- [What is expected] After locating the line containing "Where should I click to: Click the Backups", transcribe that line and all following lines exactly, stopping only at the end of the records.

══ Supplied entries ══

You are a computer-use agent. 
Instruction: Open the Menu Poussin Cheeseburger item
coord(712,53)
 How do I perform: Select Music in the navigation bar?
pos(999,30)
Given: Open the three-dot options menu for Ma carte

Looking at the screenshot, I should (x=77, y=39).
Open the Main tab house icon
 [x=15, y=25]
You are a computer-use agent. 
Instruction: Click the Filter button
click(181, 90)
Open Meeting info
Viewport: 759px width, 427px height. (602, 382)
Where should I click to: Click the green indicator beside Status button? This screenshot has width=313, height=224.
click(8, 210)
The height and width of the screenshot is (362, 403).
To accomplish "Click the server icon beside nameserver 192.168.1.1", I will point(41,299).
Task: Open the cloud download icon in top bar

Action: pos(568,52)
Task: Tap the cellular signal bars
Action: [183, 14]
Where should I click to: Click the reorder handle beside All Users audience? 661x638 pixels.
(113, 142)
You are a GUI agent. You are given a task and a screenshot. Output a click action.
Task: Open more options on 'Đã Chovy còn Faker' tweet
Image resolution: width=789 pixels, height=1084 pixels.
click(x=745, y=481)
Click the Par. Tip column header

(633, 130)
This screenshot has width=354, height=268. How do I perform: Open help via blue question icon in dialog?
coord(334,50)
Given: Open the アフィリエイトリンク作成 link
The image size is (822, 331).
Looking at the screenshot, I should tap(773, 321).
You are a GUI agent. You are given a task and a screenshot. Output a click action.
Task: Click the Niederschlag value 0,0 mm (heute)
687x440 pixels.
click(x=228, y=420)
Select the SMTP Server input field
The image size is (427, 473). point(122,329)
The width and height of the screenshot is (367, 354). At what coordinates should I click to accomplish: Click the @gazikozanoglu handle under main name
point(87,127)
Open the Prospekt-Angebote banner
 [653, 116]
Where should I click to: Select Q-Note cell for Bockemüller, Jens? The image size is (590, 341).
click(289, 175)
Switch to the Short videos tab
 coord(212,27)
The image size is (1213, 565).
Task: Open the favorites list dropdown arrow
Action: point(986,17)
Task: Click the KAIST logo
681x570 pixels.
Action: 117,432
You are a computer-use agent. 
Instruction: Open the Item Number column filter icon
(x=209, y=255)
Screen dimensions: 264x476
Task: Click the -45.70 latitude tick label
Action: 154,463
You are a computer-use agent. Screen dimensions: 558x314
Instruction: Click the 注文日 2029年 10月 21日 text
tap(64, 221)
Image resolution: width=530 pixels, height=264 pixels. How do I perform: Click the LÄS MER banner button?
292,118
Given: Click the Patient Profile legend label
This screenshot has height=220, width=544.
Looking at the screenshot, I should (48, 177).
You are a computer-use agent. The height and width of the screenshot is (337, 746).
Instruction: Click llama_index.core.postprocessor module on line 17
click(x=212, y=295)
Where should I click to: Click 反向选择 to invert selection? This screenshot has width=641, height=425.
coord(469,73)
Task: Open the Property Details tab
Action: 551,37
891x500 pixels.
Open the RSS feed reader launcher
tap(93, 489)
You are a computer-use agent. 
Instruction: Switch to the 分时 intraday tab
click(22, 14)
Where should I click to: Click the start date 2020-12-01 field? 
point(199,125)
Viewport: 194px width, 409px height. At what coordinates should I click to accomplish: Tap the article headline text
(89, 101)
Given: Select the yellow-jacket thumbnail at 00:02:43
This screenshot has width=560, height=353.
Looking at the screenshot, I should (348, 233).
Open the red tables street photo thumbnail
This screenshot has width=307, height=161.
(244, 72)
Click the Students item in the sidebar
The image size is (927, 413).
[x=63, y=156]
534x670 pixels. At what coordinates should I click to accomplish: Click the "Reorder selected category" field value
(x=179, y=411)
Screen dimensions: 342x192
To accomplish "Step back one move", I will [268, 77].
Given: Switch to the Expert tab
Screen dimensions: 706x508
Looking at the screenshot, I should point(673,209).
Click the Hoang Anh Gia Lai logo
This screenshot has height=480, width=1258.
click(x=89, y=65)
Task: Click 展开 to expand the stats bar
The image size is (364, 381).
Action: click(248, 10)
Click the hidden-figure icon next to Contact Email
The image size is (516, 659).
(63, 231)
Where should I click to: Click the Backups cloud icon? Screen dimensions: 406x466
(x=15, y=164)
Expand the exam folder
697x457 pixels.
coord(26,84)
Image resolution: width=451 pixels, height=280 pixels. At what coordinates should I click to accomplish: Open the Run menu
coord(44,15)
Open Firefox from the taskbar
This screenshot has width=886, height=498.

═══

- [Task output]
Where should I click to: Click the Backups cloud icon? Screen dimensions: 406x466
(x=15, y=164)
Expand the exam folder
697x457 pixels.
coord(26,84)
Image resolution: width=451 pixels, height=280 pixels. At what coordinates should I click to accomplish: Open the Run menu
coord(44,15)
Open Firefox from the taskbar
This screenshot has width=886, height=498.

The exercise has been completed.